Any ban on students’ organisations on campuses is bound to give a fillip to communal and anarchist forces. The ban is the result of a misunderstanding of role of students organisations on campuses. Student organisations are democratic forums of students and are not feeder organisations of political parties. They can have a broad political outlook but they are not political parties per se. Student organisations have not striven to bring this fact to the attention of the judiciary. The organisational programme adopted by the SFI and the KSU makes this clear.
It is as a result of the activities of student organisations that the apartheid movement in South Africa and the travails of the people of Vietnam were discussed on campuses in Kerala. These organisations also taught the student community to appreciate Pablo Neruda’s poetry and Picasso’s paintings.
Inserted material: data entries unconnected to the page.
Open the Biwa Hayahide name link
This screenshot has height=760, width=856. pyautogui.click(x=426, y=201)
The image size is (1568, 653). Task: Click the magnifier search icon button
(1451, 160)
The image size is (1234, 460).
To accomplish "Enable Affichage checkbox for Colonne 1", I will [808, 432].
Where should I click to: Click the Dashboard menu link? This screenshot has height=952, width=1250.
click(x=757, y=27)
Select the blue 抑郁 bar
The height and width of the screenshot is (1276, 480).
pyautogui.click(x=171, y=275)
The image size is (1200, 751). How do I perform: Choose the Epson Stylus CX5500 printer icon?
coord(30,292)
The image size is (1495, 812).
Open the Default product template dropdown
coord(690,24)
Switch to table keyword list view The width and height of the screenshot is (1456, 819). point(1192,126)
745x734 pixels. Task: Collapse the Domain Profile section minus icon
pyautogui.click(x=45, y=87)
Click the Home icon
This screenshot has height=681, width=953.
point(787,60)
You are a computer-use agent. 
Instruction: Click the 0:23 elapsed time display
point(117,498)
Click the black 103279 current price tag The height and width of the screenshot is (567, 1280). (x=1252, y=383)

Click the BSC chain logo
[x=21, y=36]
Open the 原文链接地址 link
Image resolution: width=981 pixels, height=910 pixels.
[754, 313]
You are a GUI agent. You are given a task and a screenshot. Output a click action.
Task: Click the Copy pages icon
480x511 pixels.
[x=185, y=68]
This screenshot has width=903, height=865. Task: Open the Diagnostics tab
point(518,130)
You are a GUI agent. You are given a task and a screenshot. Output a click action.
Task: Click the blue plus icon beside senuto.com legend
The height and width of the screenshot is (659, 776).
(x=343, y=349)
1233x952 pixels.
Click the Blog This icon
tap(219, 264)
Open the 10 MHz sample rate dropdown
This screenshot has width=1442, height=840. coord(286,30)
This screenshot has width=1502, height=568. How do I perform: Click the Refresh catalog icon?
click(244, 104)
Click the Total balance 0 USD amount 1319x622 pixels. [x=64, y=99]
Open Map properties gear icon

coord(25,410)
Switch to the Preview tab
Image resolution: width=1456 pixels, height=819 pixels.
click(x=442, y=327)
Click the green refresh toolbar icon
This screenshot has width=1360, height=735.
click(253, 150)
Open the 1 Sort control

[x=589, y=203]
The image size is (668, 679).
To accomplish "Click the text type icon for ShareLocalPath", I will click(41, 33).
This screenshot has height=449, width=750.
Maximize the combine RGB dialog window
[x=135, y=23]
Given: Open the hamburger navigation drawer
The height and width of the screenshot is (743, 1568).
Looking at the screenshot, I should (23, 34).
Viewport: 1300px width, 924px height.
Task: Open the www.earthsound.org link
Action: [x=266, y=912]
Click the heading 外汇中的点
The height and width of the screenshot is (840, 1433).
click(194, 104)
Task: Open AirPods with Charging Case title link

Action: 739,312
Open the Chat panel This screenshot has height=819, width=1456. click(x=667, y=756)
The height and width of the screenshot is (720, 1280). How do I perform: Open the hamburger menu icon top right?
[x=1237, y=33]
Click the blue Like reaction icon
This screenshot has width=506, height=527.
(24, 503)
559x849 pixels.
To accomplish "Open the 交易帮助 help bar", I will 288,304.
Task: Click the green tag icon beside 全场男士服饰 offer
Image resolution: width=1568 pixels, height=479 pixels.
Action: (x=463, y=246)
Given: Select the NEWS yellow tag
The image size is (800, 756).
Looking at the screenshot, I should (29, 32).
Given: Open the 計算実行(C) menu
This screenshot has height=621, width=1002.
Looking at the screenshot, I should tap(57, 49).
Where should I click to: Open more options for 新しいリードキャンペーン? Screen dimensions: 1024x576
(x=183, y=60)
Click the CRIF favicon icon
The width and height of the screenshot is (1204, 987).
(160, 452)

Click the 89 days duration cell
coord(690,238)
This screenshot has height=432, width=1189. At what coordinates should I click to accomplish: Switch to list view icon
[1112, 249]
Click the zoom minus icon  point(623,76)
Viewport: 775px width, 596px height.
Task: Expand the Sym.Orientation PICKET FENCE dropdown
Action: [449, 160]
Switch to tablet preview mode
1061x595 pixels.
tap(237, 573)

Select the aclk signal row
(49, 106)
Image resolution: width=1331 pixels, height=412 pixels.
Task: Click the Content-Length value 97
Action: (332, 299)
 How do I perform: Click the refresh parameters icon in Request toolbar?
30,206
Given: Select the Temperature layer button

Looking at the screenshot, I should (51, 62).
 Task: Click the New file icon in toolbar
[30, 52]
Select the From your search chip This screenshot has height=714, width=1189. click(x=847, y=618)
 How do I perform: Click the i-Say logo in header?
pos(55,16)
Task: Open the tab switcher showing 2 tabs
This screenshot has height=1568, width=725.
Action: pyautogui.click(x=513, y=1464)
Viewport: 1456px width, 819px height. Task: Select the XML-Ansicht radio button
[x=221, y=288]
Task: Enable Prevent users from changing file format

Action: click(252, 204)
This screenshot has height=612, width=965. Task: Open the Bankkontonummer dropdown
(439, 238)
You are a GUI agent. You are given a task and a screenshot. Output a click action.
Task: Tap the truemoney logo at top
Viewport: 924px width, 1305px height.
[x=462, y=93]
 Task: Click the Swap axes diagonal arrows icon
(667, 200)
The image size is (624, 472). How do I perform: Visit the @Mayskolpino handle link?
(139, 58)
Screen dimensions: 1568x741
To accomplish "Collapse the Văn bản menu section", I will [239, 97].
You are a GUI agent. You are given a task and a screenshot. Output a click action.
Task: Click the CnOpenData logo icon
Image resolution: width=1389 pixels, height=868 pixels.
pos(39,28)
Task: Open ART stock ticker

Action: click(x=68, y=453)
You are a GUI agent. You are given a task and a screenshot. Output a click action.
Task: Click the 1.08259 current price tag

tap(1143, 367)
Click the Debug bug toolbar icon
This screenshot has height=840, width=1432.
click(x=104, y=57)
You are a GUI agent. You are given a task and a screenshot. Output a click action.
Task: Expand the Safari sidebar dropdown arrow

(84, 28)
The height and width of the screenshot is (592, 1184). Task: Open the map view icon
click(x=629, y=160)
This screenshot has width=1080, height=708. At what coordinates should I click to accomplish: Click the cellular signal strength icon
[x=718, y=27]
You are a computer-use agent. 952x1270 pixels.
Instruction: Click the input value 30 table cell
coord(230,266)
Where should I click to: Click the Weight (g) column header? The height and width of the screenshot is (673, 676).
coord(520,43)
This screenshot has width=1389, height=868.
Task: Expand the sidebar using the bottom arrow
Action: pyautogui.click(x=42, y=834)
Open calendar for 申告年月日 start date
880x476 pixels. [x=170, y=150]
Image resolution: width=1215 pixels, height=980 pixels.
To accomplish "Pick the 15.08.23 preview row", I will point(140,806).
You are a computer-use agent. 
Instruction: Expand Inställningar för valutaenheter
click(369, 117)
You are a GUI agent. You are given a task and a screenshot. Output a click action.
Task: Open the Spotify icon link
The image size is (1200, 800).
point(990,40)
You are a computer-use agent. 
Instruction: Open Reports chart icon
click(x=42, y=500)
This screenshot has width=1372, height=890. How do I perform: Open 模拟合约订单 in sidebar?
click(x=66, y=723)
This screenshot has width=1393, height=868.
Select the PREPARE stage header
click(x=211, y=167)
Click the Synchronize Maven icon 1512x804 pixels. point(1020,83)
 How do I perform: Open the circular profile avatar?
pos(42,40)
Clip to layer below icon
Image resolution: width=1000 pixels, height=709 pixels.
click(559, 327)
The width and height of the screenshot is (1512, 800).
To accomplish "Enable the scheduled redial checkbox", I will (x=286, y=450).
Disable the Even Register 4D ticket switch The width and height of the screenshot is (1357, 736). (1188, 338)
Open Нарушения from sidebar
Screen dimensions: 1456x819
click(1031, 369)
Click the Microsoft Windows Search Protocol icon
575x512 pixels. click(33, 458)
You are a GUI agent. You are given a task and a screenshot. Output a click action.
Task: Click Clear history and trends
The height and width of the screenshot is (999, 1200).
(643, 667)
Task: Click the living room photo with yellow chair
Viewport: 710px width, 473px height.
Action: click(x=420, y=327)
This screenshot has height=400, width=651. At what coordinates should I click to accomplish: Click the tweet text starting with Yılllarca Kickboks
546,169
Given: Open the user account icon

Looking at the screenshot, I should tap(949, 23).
Student organisations have played a major role in shaping an education system based on equality and social justice, thereby contributing to the fashioning of the famed Kerala model of development.
Student organisations received a bad name because they have often deviated from their declared goals and got swayed by party politics. It should be specially noted that from 1960 to 1980, when student organisations adopted strong stances on issues of public importance, there was no opposition to their activities. It was when, in place of meaningful political engagement, petty party politics came into play that the sentiment against student organisations took root.
Even though some unacceptable trends have crept into student politics, banning it altogether would give rise to undesirable forces. In a State that is being rapidly communalised, casteist and communal forces would find a place on campuses, rendering impotent the youth who are to organise the resistance to such forces. Higher courts must be moved to counter the latest High Court verdict. Student bodies should submit their constitutions to the courts and argue and convince the courts that they are broad democratic forums for students and not feeder organisations of political parties.